Prekariat mit Doktorhut

Hochschulausschuss: Fachgespräch für bessere Karriereperspektiven in der Wissenschaft: Was bringen Tenure-Track-Professuren an Bayerns Unis?

Der berufliche Aufstieg an Bayerns Universitäten gleicht oft einer Zitterpartie, die in vielen Fällen in der Sackgasse endet: Der wissenschaftliche Nachwuchs hangelt sich erst über Jahre hinweg von einer Befristung zur nächsten. Um dann am Ende in vielen Fällen vor dem großen Nichts zu stehen: Gerade einmal vier Prozent der Doktoranden schaffen es auf eine feste Stelle – in der Regel eine Professur. Im Schnitt sind die Wissenschaftler dann bereits 42 Jahre alt.

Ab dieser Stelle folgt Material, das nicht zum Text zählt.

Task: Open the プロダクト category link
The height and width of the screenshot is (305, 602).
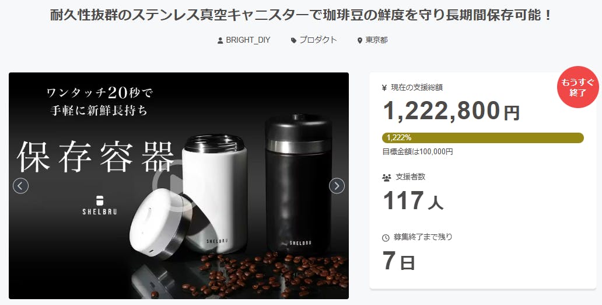Action: tap(318, 40)

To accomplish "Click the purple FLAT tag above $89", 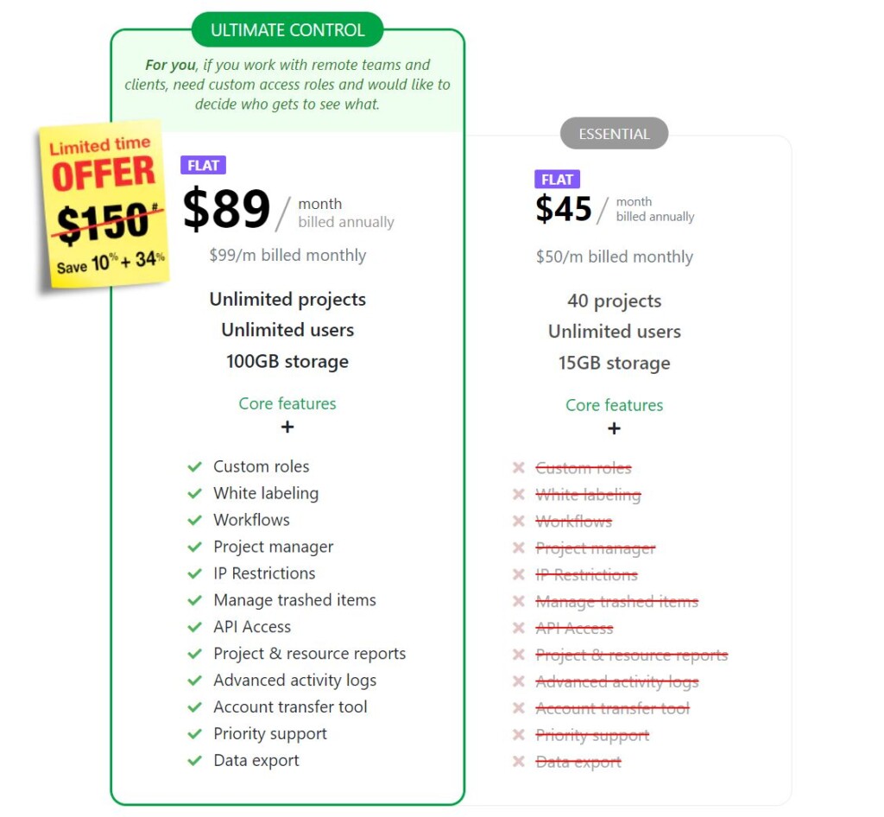I will tap(203, 166).
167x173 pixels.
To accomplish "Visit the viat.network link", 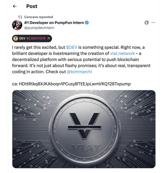I will click(x=122, y=53).

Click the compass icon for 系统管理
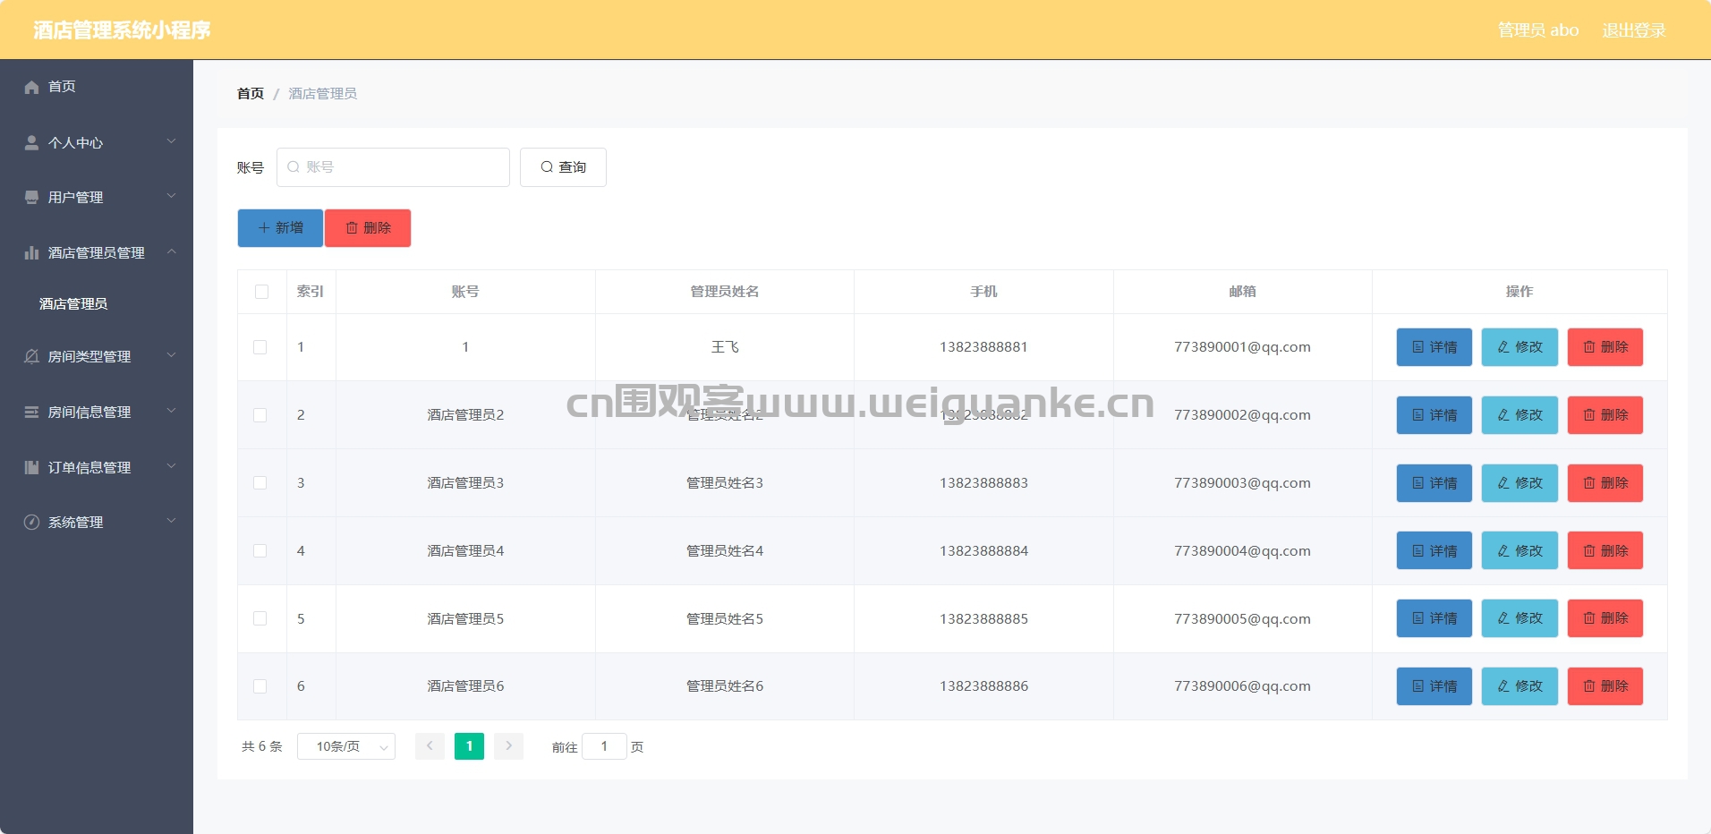[x=31, y=522]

Immer wieder beschäftigte sich der Hochschulausschuss im Landtag mit den prekären Beschäftigungsverhältnissen an Bayerns Unis – passiert ist bislang aber wenig. Ein gemeinsames Bund-Länder-Programm, um das sich das Fachgespräch in dieser Woche drehte, könnte nun zumindest einem Teil des wissenschaftlichen Nachwuchses mehr Verlässlichkeit in Sachen Karriere bieten – und damit auch in Sachen Lebens- und Familienplanung. Mit einer Milliarde Euro, 90 Prozent davon kommen vom Bund, sollen über einen Zeitraum von 15 Jahren 1000 Tenure-Track-Professuren geschaffen werden. 148 davon in Bayern. Tenure Track ist in den USA ein gängiges Verfahren und eine Art „Probe-Professur“, meist etwas geringer dotiert und auf sechs Jahre begrenzt. Bewährt sich der Wissenschaftler, geht sie in der Regel in eine Stelle auf Lebenszeit über.

An der TU München gibt es bereits 70 solcher Tenure-Track-Professuren, erklärte deren Präsident Wolfgang A. Herrmann den Ausschussmitgliedern. Und mit 29 bis 39 Jahren sind diese Professoren deutlich jünger als der Schnitt. „Mit 42 Jahren hören die ersten Neuronen ja schon wieder zu werkeln auf“, flachste Herrmann. Tatsächlich geht es ihm vor allem darum, mit attraktiven Angeboten junge Talente zu locken – viele wandern heute in andere Länder ab oder in die Industrie.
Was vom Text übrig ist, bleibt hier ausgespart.